Kenyans Operate Car Boot Markets to Survive COVID-19 Economic Impact

Kenyans Operate Car Boot Markets to Survive COVID-19 Economic Impact

Kenyans are now operating roadside flea markets from their cars as the economy struggles.

In show of resilience, Kenya's bourgeois have devised smart and creative ways of surviving COVID-19 economic impact.

Vehicles with agricultural produce park along roads in Nairobi.

As one resident noted, "I bought eggs from a BMW, onions from a Mercedes and milk from a Prado."

The car boot market is the new way to sell products, primarily because of its convenience as well as foregoing rented spaces. 

It's becoming the norm as such car boot sales are now in all estates. 

Digital cab drivers have also turned to the business due to lack of customers. 

Young college graduates assisting their mothers in selling various house hold essentials is also a common sight. 

The coronavirus situation has affected both employers and employees.

As employers make certain adjustments to manage costs, their revenue streams are no longer assured.

This has resulted in massive pay cuts and exposed to vulnerabilities as many Kenyans continue losing jobs as a result of COVID-19.

The pandemic and subsequent containment measures however, seem to have affected some social groups more than others.
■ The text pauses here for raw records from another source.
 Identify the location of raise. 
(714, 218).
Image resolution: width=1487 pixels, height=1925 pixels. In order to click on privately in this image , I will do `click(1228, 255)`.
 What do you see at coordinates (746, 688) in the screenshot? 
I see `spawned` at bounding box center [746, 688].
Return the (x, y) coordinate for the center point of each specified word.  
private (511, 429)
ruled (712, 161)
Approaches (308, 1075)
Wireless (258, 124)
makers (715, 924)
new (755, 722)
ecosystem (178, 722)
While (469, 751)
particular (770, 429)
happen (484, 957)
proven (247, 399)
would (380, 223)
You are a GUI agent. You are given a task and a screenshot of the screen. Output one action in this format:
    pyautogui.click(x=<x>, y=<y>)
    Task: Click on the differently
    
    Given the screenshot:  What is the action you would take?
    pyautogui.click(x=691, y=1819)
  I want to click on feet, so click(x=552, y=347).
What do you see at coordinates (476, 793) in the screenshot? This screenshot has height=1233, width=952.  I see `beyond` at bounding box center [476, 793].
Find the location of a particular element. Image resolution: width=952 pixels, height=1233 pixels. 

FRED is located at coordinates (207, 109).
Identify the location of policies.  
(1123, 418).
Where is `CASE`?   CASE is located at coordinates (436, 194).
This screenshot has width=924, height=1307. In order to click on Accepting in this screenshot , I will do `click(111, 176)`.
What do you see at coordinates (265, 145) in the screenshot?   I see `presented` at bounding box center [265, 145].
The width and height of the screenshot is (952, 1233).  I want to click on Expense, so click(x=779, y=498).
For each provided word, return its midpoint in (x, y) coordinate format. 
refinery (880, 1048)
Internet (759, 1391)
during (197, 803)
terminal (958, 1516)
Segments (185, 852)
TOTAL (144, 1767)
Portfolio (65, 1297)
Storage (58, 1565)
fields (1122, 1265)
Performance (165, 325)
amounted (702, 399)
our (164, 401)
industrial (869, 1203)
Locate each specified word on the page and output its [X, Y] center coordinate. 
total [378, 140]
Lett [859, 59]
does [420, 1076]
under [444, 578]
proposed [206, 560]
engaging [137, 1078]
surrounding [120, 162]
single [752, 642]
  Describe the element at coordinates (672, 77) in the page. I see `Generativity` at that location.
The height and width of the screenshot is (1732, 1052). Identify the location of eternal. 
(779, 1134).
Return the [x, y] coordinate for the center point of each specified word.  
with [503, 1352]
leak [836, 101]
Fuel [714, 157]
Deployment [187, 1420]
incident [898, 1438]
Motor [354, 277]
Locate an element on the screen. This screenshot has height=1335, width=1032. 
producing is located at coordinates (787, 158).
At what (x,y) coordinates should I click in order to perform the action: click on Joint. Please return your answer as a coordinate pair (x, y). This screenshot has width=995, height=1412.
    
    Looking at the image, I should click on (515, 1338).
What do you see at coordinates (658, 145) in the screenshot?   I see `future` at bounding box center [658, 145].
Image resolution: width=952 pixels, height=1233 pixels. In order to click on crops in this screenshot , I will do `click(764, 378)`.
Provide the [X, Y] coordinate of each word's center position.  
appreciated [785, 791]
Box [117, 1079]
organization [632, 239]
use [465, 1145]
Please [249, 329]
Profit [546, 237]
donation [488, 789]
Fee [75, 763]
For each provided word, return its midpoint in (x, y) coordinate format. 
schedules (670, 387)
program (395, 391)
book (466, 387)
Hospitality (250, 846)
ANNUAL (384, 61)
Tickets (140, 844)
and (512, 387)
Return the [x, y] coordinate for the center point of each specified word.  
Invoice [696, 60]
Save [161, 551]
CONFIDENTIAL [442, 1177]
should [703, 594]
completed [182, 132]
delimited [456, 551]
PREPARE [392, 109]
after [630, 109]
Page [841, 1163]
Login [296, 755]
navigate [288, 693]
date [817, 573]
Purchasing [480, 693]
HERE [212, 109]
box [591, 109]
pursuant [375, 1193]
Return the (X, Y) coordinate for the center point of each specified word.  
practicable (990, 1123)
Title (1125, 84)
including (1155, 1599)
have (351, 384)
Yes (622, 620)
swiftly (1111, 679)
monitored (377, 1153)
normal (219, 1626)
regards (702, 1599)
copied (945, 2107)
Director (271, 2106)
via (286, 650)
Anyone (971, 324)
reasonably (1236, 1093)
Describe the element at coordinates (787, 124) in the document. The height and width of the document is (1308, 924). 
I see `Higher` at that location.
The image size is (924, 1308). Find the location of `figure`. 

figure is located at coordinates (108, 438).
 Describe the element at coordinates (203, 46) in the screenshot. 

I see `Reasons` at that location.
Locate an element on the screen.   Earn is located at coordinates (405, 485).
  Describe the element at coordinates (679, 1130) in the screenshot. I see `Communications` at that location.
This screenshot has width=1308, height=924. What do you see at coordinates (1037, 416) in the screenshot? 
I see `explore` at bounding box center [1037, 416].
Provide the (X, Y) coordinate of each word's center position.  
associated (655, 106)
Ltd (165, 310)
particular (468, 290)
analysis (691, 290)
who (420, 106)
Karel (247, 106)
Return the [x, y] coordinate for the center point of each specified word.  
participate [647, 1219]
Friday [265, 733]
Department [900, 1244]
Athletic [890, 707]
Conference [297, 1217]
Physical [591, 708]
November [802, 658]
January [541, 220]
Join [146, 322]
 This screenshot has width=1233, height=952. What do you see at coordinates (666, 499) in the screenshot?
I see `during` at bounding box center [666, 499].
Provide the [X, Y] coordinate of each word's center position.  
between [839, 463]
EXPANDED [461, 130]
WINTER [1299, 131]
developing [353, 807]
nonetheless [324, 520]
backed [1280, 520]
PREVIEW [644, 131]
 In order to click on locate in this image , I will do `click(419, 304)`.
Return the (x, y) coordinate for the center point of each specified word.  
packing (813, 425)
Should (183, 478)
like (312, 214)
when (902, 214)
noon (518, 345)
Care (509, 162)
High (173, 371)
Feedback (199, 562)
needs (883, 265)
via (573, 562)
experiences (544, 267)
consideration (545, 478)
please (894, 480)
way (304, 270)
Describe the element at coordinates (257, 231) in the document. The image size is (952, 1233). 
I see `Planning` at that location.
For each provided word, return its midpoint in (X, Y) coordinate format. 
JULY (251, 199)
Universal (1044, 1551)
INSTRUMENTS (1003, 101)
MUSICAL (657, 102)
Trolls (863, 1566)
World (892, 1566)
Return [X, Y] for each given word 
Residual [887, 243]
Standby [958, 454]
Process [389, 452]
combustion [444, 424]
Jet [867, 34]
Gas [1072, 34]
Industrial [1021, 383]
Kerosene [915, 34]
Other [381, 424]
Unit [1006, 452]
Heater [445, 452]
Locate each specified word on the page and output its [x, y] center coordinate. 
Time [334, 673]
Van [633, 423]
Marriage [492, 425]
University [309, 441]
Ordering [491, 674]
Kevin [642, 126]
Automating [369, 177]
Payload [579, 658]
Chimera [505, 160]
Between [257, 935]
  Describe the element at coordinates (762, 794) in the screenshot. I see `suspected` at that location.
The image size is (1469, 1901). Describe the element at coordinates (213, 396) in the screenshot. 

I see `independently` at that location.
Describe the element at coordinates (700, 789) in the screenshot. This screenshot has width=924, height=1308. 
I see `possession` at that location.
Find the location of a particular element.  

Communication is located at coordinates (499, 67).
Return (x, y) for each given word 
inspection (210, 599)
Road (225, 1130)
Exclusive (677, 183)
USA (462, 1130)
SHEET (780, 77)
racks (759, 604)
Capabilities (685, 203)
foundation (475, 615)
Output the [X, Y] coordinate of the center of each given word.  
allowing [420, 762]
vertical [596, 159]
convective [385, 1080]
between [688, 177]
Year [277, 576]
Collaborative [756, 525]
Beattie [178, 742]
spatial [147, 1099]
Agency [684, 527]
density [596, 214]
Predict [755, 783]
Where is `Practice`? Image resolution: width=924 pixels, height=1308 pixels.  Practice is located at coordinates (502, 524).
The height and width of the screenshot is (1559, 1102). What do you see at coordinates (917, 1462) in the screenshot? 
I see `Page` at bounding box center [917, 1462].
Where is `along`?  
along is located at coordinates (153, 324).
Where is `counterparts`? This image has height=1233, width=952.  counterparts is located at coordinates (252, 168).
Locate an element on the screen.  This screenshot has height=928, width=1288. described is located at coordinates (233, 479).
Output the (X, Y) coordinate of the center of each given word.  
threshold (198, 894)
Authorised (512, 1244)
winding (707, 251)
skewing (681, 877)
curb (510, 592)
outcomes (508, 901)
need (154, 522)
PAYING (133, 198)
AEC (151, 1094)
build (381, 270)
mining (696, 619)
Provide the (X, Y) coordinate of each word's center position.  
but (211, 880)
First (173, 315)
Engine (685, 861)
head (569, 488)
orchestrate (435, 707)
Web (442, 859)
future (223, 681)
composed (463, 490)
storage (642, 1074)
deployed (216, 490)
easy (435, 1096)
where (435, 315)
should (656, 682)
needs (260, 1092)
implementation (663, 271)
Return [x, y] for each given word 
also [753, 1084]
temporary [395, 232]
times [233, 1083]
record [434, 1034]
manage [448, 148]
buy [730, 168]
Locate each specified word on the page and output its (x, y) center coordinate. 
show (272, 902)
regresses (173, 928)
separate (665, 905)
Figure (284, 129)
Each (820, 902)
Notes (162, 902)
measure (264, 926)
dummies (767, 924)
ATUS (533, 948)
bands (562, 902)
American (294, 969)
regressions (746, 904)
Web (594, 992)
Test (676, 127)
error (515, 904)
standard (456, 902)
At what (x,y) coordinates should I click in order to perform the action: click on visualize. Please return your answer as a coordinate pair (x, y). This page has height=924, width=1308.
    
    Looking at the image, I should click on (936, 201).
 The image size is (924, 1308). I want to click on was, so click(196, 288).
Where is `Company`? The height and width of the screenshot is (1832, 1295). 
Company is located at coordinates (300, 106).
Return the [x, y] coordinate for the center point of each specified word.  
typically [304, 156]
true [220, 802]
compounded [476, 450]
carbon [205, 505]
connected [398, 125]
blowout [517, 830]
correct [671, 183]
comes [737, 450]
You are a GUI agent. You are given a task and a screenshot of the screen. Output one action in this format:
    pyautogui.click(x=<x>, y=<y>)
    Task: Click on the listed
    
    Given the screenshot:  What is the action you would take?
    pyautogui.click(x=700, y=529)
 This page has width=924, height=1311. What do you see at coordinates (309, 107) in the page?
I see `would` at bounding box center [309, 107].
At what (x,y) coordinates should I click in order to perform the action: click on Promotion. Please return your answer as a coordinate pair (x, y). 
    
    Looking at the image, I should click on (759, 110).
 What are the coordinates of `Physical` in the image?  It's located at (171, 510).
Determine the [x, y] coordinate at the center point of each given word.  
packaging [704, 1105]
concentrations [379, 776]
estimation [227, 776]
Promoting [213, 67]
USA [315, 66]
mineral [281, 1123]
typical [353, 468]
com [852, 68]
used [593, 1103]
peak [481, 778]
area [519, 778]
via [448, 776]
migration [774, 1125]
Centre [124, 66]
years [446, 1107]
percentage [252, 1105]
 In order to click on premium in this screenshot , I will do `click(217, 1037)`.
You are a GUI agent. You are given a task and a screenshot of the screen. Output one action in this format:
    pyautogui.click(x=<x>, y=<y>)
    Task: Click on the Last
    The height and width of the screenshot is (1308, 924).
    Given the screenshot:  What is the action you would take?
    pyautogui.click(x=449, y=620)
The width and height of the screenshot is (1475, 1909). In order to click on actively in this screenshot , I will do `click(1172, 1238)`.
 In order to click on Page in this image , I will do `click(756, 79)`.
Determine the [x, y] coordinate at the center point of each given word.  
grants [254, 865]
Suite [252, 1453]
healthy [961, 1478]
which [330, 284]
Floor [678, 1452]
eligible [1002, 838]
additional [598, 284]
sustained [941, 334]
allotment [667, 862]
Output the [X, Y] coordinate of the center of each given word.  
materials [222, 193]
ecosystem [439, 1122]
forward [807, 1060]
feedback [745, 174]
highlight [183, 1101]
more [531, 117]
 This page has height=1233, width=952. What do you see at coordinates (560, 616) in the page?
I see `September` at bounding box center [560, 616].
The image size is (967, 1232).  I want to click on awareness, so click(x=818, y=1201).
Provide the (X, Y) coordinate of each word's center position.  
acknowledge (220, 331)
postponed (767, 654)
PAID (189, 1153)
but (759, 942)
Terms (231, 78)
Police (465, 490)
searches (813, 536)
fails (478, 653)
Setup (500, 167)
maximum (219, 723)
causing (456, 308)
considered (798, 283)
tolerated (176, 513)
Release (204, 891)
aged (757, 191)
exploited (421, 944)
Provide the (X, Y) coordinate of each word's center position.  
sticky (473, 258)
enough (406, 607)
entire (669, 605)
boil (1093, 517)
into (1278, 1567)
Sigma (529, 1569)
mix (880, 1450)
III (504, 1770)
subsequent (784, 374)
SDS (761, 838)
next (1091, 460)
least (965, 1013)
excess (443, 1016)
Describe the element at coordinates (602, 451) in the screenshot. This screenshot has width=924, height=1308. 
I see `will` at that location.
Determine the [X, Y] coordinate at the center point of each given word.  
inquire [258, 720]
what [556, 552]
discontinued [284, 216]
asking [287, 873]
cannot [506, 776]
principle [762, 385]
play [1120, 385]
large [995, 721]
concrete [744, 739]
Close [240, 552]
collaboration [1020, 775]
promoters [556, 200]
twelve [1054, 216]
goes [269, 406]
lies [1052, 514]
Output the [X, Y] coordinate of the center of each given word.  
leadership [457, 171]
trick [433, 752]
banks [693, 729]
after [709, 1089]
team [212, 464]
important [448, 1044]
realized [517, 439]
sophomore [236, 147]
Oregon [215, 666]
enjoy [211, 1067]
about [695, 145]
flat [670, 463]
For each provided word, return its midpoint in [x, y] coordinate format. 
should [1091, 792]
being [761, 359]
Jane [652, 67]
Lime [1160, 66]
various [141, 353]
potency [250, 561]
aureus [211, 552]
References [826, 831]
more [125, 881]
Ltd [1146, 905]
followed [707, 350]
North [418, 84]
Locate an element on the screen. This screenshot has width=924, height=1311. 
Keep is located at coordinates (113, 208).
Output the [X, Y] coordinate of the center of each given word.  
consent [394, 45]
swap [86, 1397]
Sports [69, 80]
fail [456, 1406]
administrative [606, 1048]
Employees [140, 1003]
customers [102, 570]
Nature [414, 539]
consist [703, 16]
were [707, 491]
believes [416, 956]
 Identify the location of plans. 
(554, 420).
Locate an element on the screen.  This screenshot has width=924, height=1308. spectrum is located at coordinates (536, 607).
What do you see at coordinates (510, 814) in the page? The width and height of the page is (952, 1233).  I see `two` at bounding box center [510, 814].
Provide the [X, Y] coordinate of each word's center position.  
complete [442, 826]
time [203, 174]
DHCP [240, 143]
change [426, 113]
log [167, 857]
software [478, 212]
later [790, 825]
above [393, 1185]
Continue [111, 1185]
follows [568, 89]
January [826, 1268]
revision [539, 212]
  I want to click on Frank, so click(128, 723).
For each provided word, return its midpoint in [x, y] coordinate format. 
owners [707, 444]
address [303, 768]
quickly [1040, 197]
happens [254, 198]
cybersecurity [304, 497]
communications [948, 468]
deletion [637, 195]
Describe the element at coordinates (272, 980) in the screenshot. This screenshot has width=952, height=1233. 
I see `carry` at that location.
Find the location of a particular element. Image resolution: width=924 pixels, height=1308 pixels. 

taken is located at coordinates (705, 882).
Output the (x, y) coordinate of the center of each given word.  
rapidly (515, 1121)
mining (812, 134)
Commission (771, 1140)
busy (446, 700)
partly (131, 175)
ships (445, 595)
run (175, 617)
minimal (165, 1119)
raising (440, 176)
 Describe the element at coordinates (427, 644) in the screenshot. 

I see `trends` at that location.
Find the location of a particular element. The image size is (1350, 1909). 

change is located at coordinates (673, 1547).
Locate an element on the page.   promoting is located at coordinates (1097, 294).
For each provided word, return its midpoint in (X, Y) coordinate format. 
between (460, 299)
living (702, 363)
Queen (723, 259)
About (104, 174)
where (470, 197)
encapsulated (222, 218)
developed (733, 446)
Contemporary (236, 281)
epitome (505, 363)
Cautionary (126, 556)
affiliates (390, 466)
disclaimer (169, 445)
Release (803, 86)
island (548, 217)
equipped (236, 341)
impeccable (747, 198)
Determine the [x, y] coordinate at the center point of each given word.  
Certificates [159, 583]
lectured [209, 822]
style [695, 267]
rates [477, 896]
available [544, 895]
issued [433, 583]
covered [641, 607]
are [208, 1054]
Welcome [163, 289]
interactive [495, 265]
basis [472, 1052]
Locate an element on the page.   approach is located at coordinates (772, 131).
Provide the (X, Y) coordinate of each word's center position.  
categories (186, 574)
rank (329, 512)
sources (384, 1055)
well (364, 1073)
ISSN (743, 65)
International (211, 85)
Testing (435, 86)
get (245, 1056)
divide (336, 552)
A just-released report indicates 97 per cent of slum dwellers have lost all, or most of their income. 

If the recent times are anything to go by, it is becoming increasingly important to think up fresh ways of reducing our dependence on regular employment. 

All said, car boot sales are a clear indication that there is life even during the COVID-19 pandemic. 

So, let's keep hope alive and share with those hard-hit.

This is Kenya. The most beautiful country in the world.